Once Phase 3 lands, Phase 4 designs patches against the diff.

Predicted iter5 difficulty + shape

  • vs iter1-3 (codec adds, ~300-800 LOC libva backend): iter5 is kernel-side. Patch scope likely small (vb2_dma_resv is reportedly ~50-100 lines mainline; hantro UAPI drift may be smaller still, just struct-size guards). Build + promote pipeline is the time sink.
  • vs iter4 (single new codec): iter5 touches NO codec. It touches the kernel that codecs run on.
  • Predicted scope: 1-3 kernel patches (~50-200 LOC), kernel build + install per kernel-agent flow, libva-backend regression matrix re-run. No fork patches expected unless Phase 3 surfaces a backend-side amplification of Bug 2/3.
  • Most likely Phase 7 failure mode: vb2_dma_resv RFC v2 doesn't apply cleanly to v7.0; hantro 7.0 driver delta turns out to need a downstream patch the kernel maintainers haven't shipped yet; cap_pool readback fails for reasons beyond what vb2_dma_resv addresses.
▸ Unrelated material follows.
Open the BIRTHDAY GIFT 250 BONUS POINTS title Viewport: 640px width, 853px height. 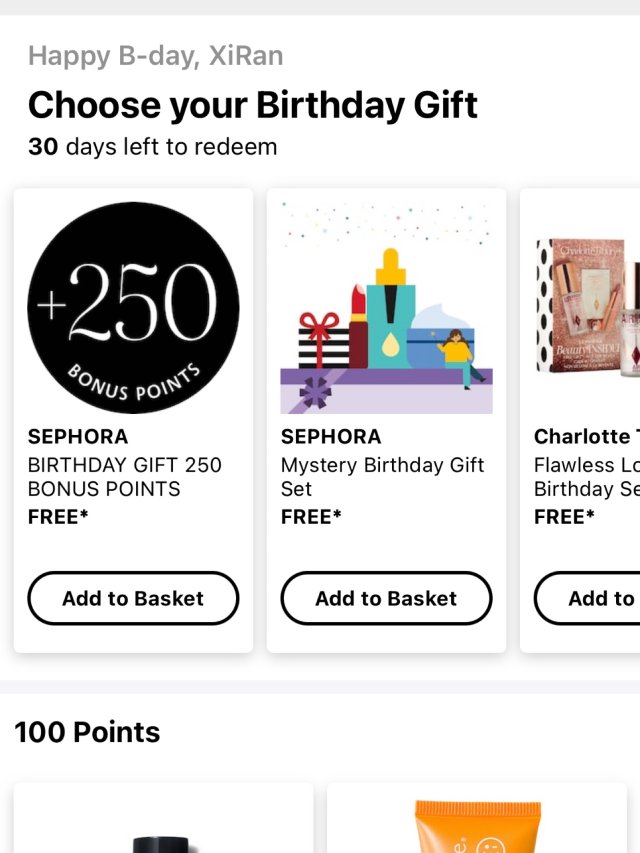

Predecessor close-out summary

Per the campaign 8(+1)-phase loop, iter4 closed at 9d2b7c1 (campaign repo) + fork tip 692eaa0. iter4's transitive proof was the workaround for Bug 2; iter5 sets out to remove that workaround for the rkvdec block, and to remove the regression-block falsification introduced by Bug 3 on the hantro block.

Memory rules carry forward (no rule retirement expected at iter5 open):

  • feedback_dev_process (campaign-wide)
  • feedback_gitea_as_claude_noether (updated at iter4 close)
  • feedback_no_session_termination_attempts
  • feedback_review_empirical_over_theoretical (both directions)
  • feedback_unconditional_codec_state (iter4 lesson, applies to any new backend flag work)
  • feedback_pixel_compare_in_yuv_not_png (iter4 lesson, applies to criterion 4/5)
  • feedback_hw_decode_engagement_check (iter3 lesson)
  • feedback_runtime_enumerates_allowlists (iter3 lesson)
  • reference_dmabuf_resv_blocker (iter5 STARTS HERE — this is the bug iter5 closes)
  • reference_fresnel_kernel_substrate (iter5 produces the next entry's version bump)
  • project_kernel_agent (iter5 is the first campaign-side exercise of the agent flow)

iter5 → iter6 handoff prediction:

  • If Bug 2 + Bug 3 close cleanly: iter6 picks up Candidate A (regression block re-anchored on new substrate, formal iter5+ binding-cell numbers) or Candidate C (auto-detect harden).
  • If Bug 2 closes but Bug 3 doesn't: iter6 = Bug 3 alone, or iter6 swaps the iter5 plan to iter5b mid-loop.
  • If neither closes: Phase 7 → Phase 4 loopback within iter5, OR Phase 7 → Phase 0 reset.

Memory state at iter5 open

Active rules (MEMORY.md index): 11 entries. Recently added at iter4 close:

  • feedback_unconditional_codec_state (iter4 Phase 7 root-cause)
  • feedback_pixel_compare_in_yuv_not_png (iter4 Phase 7 close)
  • feedback_gitea_as_claude_noether (updated — SSH push now wired, user is gitea at port 2222)

No new memory needed at iter5 open until Phase 1 locks the target.